◆ What is being asked
Search the records for the string "More". Copy each line where it occurs.

*** Exercise input ***

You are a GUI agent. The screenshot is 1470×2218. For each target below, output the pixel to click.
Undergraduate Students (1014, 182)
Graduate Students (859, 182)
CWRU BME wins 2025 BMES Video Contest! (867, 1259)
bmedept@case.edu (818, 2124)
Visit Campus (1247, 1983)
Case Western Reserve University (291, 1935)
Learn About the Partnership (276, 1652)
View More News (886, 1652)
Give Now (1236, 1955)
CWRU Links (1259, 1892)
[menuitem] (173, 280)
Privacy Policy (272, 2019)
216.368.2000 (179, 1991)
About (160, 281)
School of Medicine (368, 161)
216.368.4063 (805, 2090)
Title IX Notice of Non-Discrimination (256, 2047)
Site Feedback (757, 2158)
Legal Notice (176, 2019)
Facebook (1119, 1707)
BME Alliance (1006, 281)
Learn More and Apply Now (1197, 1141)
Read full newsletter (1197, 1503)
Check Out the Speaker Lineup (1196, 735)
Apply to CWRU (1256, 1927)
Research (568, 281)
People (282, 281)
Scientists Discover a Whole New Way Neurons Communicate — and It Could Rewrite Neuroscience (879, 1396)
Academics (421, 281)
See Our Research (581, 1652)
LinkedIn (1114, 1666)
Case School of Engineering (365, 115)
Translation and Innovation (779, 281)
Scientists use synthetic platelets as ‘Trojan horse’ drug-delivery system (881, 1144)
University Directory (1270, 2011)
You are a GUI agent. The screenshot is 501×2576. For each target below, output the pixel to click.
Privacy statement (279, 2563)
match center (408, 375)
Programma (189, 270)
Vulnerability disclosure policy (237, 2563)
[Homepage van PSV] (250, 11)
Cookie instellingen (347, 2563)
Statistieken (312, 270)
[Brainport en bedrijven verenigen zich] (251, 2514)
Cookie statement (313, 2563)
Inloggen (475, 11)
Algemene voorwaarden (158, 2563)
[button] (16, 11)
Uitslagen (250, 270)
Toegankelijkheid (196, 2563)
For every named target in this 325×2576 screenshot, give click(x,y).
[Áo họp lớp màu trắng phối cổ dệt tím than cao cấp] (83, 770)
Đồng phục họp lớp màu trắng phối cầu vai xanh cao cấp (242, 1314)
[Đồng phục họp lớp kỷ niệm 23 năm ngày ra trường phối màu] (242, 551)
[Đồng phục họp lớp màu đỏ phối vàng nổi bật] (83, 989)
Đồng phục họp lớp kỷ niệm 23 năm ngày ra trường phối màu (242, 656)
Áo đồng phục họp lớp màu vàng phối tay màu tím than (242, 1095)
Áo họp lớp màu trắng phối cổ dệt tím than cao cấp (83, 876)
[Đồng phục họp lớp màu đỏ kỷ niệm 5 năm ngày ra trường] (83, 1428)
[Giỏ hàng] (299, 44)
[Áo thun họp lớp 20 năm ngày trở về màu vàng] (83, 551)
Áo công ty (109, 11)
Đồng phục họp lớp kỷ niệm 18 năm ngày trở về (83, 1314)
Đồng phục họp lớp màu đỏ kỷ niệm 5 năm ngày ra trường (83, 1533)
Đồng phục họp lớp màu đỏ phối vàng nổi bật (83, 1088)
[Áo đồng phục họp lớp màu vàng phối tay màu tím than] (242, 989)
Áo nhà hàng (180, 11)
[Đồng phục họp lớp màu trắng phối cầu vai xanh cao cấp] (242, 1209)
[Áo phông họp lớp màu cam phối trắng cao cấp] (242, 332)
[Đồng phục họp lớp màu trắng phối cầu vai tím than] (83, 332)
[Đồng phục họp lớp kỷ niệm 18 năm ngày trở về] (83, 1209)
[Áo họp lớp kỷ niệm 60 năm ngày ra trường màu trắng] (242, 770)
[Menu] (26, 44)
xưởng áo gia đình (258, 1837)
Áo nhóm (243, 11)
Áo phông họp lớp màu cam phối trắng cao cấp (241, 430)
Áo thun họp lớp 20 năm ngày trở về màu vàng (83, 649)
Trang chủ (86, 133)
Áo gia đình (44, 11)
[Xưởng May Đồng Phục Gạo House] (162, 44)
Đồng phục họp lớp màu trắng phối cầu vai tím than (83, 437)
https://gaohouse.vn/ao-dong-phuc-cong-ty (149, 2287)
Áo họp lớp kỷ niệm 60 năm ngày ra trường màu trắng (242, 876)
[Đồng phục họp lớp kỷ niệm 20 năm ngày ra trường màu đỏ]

***

◆ Reply
View More News (886, 1652)
Learn More and Apply Now (1197, 1141)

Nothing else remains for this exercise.